* Provided text *
Re: Apache Spark Kafka Integration - org.apache.spark.SparkException: Couldn't find leader offsets for Set()

Posted by Mich Talebzadeh <mi...@gmail.com>.

ok that is good

Yours is basically simple streaming with Kafka (publishing topic) and your
Spark streaming. use the following as blueprint

// Create a local StreamingContext with two working thread and batch
interval of 2 seconds.
val sparkConf = new SparkConf().
             setAppName("CEP_streaming").
             setMaster("local[2]").
             set("spark.executor.memory", "4G").
             set("spark.cores.max", "2").
             set("spark.streaming.concurrentJobs", "2").
             set("spark.driver.allowMultipleContexts", "true").
             set("spark.hadoop.validateOutputSpecs", "false")
val ssc = new StreamingContext(sparkConf, Seconds(2))
ssc.checkpoint("checkpoint")
val kafkaParams = Map[String, String]("bootstrap.servers" ->
"rhes564:9092", "schema.registry.url" -> "http://rhes564:8081",
"zookeeper.connect" -> "rhes564:2181", "group.id" -> "CEP_streaming" )
val topics = Set("newtopic")
val dstream = KafkaUtils.createDirectStream[String, String, StringDecoder,
StringDecoder](ssc, kafkaParams, topics)
dstream.cache()

val lines = dstream.map(_._2)
val price = lines.map(_.split(',').view(2)).map(_.toFloat)
// window length - The duration of the window below that must be multiple
of batch interval n in = > StreamingContext(sparkConf, Seconds(n))

* Data lines *
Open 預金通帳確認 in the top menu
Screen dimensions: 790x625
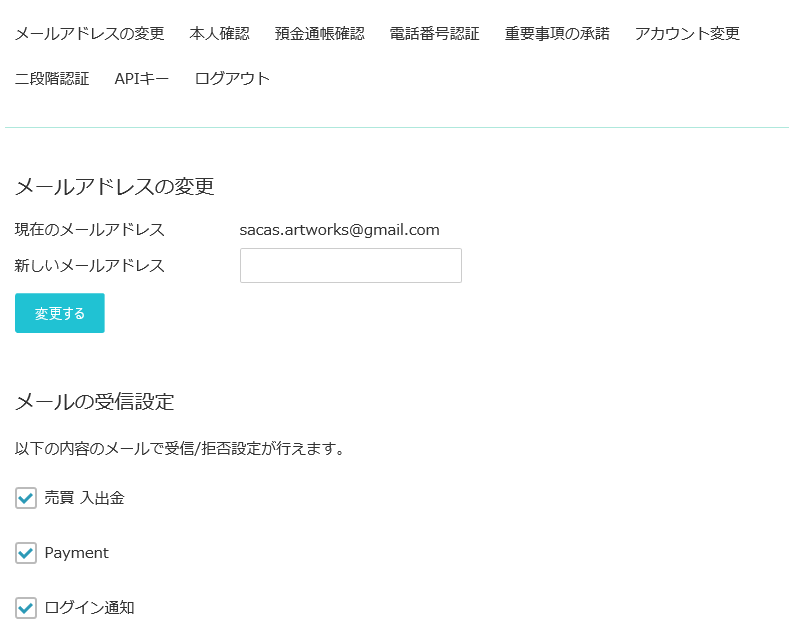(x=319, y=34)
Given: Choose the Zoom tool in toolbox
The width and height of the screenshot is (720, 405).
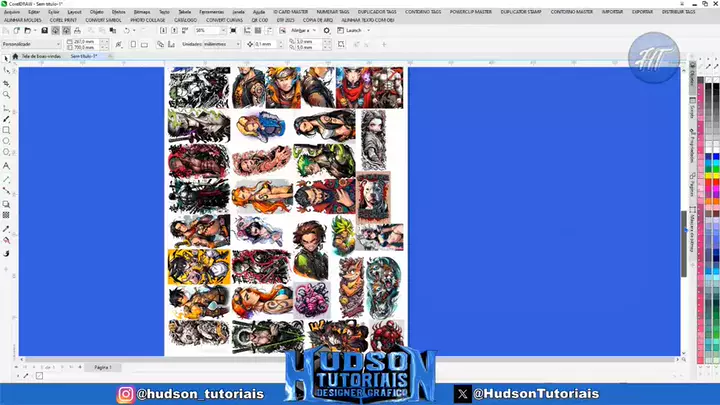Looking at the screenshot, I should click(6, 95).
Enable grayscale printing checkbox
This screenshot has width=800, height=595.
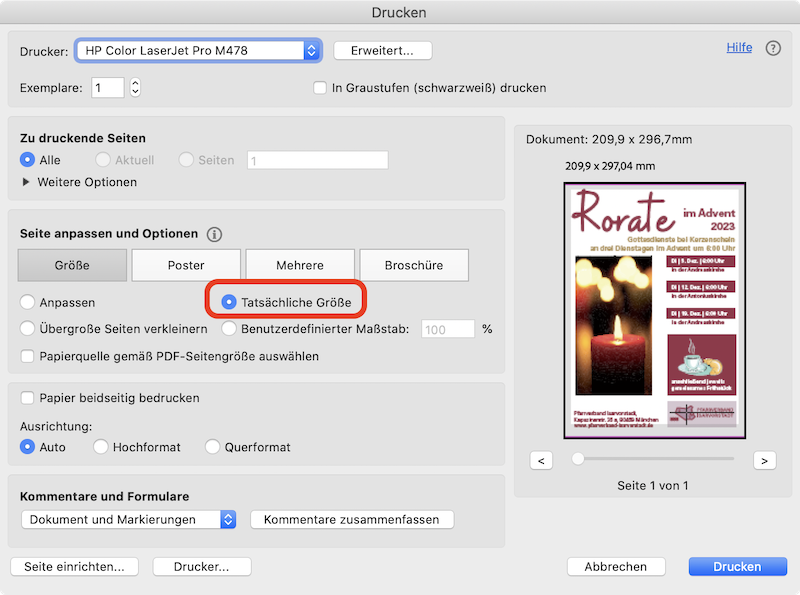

--

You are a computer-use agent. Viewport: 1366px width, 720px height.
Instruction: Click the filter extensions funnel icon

---

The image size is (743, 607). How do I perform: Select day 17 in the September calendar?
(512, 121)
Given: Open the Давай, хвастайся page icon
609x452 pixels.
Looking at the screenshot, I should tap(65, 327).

* What you need to do *
**1)** In the Spark forum post, what topic name goes into the set of topics?
**2)** Reproduce the part of the Spark forum post that begins at the words "Yours is basically" and stops after the words "new StreamingContext(sparkConf, Seconds(2))".

* Expected answers *
**1)** newtopic

**2)**
Yours is basically simple streaming with Kafka (publishing topic) and your
Spark streaming. use the following as blueprint

// Create a local StreamingContext with two working thread and batch
interval of 2 seconds.
val sparkConf = new SparkConf().
             setAppName("CEP_streaming").
             setMaster("local[2]").
             set("spark.executor.memory", "4G").
             set("spark.cores.max", "2").
             set("spark.streaming.concurrentJobs", "2").
             set("spark.driver.allowMultipleContexts", "true").
             set("spark.hadoop.validateOutputSpecs", "false")
val ssc = new StreamingContext(sparkConf, Seconds(2))